History and the Ethics of Obsession

Jill Lepore’s essay “Historians Who Love Too Much” begins with the historian in an archive, stroking a lock of her subject’s red hair. She feels a rush of affection for the man - Noah Webster, eighteenth-century lexicographer - and asks herself whether biographers are uniquely inclined to fall in love with their subjects. 

I’ve written elsewhere that I fell in love with Tsuneno. The phrase came to me without a second thought, even though I’m more of a microhistorian than a biographer, and therefore - according to Lepore - more likely to see my subject as somewhat distant and mysterious. After all, my primary interest was never Tsuneno’s interiority; it was the shape and color and texture of her world.

For Lepore, microhistorians are more like judges than lovers. They have questions to ask of their subjects. They want to render a verdict. This is a lovely metaphor because so many of microhistorians’ subjects were put on trial and interrogated. Even their contemporaries asked them, “Why did you do it?” 

But I never wanted to interrogate Tsuneno. I already had her letters. I knew why she made the most consequential decision of her life, to run away from home. “I would rather die than marry a widower,” she said. “I always wanted to see Edo.” She was clear about her motives. Whatever else she was — “stupid,” her brothers said, and selfish — she was not mysterious.

What I sought from Tsuneno was something different. I wanted to be a medium, not a judge. I wanted to see her world through her eyes. To watch the ice cloud over the surface of Big Pond, near the temple where she lived as a child. To listen to the calls of the peddlers in Edo’s alleyways. To dwell in the office of the South City Magistrate. I fell in love with her the way that naive students fall in love all the time. It’s hard to resist the allure of someone who has access to a realm you want to enter, who seems to know something you desperately want to understand and are afraid you never will.

While I was writing, I often said I felt like I was possessed by a nineteenth-century ghost. It’s true: I felt driven, compelled to write. But if there was a ghost, I conjured her myself. I think I assigned Tsuneno the responsibility for haunting me because the reality was more uncomfortable, and precisely the reverse. 

I read Tsuneno’s words out loud, but then I gave her experience my own words, in my own language. In writing, I tried to render the world as it might have looked to her. I had a rule: when I employed a metaphor, it was always one she would have recognized — a blighted garden, a plague of weeds, a tangled silk thread. But they were always my invention.

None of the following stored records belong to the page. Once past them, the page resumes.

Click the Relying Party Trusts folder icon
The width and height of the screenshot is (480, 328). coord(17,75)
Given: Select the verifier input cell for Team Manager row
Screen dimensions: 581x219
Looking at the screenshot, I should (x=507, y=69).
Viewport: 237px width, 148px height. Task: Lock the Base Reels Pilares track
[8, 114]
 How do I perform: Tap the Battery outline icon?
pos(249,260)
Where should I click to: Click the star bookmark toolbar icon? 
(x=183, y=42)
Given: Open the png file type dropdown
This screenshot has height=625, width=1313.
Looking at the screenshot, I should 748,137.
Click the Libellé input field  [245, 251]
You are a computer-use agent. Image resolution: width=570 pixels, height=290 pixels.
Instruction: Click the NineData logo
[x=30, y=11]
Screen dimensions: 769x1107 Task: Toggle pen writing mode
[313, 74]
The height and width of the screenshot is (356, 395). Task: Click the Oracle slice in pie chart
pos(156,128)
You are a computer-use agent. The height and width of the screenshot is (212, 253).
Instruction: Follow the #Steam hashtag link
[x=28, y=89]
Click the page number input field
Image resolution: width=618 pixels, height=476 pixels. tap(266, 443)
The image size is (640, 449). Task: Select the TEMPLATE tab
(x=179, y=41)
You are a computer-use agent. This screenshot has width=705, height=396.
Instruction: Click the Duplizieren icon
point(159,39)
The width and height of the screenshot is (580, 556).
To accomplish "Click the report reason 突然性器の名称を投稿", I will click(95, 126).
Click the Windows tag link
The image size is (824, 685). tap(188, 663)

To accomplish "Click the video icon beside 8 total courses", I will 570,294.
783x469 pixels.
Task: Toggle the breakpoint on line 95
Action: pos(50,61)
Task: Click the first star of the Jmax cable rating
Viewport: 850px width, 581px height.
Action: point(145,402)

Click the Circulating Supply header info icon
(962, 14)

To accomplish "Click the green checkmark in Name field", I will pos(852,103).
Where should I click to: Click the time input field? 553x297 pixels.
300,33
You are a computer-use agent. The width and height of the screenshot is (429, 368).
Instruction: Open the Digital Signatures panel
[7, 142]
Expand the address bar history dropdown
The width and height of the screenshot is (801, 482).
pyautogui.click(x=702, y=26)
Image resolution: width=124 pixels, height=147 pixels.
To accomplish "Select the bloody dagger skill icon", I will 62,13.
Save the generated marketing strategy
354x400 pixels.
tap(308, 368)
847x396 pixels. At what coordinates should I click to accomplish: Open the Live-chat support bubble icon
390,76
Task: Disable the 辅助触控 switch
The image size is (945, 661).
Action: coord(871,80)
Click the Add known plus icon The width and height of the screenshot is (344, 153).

There are ethical problems with over-identification, with obsession. There is also a long and fraught tradition of Western authors ventriloquizing Japanese women and turning them into flat stereotypes: Madame Butterfly, for example, or Sayuri. (“Those were fiction, and I’m writing non-fiction,” I tell myself, but is that really better?)

How could I believe that Tsuneno would have wanted me to tell her story? That she would have wanted anyone to tell it at all?

I can justify myself. Tsuneno had problems with her family, I think. Maybe she would have preferred an outsider to tell her story. I might, given a choice. But we aren’t the same person, of course, and that’s the problem.

I genuinely don’t know what Tsuneno wanted. But no one will ever know, and there’s no way for her to tell us. Like all historians writing about the distant past, I’m exercising the power of the living over the dead. We can do it more or less responsibly, diligently, carefully, but we’re still doing it. 

At the end of my book, I wanted Tsuneno to tell her own story, so I gave her a setting in which to do it. Without knowing it, I was borrowing a technique from Jonathan Spence, who made the same move in his microhistory, The Question of Hu. Lepore would say it’s an attempt to expiate the microhistorian’s inevitable feeling of guilt, or our uneasiness about rendering judgment. Maybe. I think of it more as an expression of inadequacy.

Maybe she would want to tell her story, her side of it, at last. It would be better than her brothers’ story and certainly better than a historian’s, full of “maybes” and “might haves.” If Tsuneno spoke, and kept speaking, her voice might fill the room. She would sound like her mother and her sisters, with the Echigo accent she had never lost.

But of course I’m inventing that scene, too. The life was hers; the book is mine. We’re connected by the tangled thread of desire, and obsession, and the ethics aren’t easy to unravel.